Other evidence that supports the correlation between contagious yawning and self-identification can be found in studies of children, Gallup said.

"Little kids don't begin to show contagious yawning until two years old," he said. "The ability to conceive of their self also begins at two. That is when they start to recognize themselves in mirrors."

A popular myth about yawning is that it occurs because there is not enough oxygen in the bloodstream, but Gallup disagreed.

Robert Provine, professor of psychology at University of Baltimore, Maryland County and author of Laughter: A Scientific Investigation, said it has been proved that yawning is not associated with a lack of oxygen. "In a study, it was found that breathing enhanced levels of carbon dioxide doesn't make you yawn more," he said.
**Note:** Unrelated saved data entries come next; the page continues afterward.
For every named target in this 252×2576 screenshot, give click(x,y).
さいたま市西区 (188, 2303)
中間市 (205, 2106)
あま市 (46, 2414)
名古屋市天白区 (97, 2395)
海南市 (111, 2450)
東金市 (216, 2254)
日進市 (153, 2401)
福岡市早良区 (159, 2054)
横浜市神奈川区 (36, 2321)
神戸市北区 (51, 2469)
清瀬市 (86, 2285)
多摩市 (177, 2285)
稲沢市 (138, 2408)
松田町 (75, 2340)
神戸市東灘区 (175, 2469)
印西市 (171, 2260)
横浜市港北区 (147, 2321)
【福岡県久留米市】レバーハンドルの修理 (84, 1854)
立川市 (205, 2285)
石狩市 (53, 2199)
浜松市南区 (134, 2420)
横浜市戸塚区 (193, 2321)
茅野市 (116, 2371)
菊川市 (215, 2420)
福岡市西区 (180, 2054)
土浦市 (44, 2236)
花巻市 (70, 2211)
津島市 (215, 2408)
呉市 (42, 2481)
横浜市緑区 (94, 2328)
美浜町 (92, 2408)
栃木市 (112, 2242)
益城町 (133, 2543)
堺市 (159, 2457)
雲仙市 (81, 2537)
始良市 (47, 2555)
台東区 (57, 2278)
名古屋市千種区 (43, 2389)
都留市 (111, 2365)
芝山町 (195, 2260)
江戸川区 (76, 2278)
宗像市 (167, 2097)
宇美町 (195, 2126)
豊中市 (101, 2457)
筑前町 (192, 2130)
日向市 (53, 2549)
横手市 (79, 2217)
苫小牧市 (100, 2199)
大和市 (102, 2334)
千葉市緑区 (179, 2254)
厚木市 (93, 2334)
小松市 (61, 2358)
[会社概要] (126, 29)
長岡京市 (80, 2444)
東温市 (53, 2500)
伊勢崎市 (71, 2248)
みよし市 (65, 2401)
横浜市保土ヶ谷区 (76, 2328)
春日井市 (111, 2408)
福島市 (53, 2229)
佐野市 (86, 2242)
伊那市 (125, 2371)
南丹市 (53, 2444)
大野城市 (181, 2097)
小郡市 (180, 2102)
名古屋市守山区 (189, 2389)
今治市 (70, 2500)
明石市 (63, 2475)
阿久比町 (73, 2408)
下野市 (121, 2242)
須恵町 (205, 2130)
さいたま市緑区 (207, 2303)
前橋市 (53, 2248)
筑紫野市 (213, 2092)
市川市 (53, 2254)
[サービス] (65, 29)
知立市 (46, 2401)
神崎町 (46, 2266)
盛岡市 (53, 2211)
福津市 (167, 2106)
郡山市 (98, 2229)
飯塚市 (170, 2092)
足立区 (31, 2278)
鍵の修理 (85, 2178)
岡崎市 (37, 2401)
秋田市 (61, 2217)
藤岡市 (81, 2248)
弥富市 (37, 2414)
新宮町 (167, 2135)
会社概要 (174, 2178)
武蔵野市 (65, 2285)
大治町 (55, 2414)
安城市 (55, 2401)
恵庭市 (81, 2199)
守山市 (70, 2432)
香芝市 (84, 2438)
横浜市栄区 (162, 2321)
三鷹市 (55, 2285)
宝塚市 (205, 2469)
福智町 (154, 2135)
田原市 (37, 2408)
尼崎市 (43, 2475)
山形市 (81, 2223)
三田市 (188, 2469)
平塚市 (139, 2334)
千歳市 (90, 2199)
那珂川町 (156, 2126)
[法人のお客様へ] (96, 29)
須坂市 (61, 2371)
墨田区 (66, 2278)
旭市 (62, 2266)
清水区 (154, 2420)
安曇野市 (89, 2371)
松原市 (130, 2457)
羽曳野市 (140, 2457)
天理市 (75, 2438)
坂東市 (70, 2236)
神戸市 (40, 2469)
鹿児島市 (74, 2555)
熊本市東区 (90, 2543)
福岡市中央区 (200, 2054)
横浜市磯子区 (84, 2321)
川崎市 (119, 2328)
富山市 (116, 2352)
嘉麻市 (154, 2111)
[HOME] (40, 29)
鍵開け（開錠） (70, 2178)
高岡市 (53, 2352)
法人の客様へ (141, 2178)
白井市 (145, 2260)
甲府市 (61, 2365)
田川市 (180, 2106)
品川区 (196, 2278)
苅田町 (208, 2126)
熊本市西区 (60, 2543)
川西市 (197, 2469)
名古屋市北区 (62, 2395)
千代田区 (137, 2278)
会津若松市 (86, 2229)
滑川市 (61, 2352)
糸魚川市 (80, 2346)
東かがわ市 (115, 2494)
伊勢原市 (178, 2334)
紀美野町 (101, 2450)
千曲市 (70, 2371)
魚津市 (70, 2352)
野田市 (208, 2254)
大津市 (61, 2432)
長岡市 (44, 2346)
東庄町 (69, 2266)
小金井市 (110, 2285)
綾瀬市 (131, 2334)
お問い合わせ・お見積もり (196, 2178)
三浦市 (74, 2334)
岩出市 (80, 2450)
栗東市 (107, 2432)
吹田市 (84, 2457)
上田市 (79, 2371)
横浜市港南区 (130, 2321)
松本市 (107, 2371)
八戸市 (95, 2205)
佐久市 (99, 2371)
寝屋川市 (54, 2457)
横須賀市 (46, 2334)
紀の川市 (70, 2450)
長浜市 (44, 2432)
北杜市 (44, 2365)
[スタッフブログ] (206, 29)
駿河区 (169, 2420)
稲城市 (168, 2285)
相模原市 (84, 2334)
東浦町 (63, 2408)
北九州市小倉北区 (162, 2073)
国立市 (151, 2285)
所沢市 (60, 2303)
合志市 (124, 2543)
The reason why people yawn in the first place is unknown, Gallup said.

"Yawning is a widespread trait," he said. "Many, if not all, mammals show yawning behavior. It is interesting in its own rite in functional significance, why we do it, or what the pay off is when we yawn."

Provine said yawning occurs naturally. "You don't have to learn how to yawn and you don't choose to yawn," he said. "It just happens."

Yawning is associated with changes of behavior, he said.

"It serves to bond people together in groups," Provine said. "You see someone yawn, so you yawn, then someone else yawns, and so on. Basically you have a group of synchronized yawning. The synchronizing of yawning may help us perform those changes in life."

Being bored and even anxious triggers yawning, Provine said. "You yawn more when bored and before bedtime," he said. "But you probably yawn the most after you wake up."

Penn State students find they yawn for various reasons and at different times of the day.

Jennifer Maximos (sophomore-biology) finds that she yawns contagiously. "I yawn when I'm most tired and when people around me are yawning," she said.

Sean Galvin (sophomore-criminal psychology) said seeing other people yawn does not cause him to yawn. "I yawn most right before I go to bed," he said.

While Gallup said he and his colleagues learned a lot from the study, he is not currently studying contagious yawning.

"We're doing a lot of work on self-awareness, mental state attribution and premorbid schizophrenic tendencies," he said. "Contagious yawning was inspired by that, but we're not pursuing it per se."

Provine is currently studying contagious yawning but would not reveal the details of his research.

"We're interested in the role of spontaneous and contagious behavior," he said. "We're studying the ancient primitive aspects of behavior."

Psychologists should do more research on the origin of behaviors, Provine said.

"People studying human behavior are interested about things occurring in this lifetime but don't look at ancient and distinctive behaviors."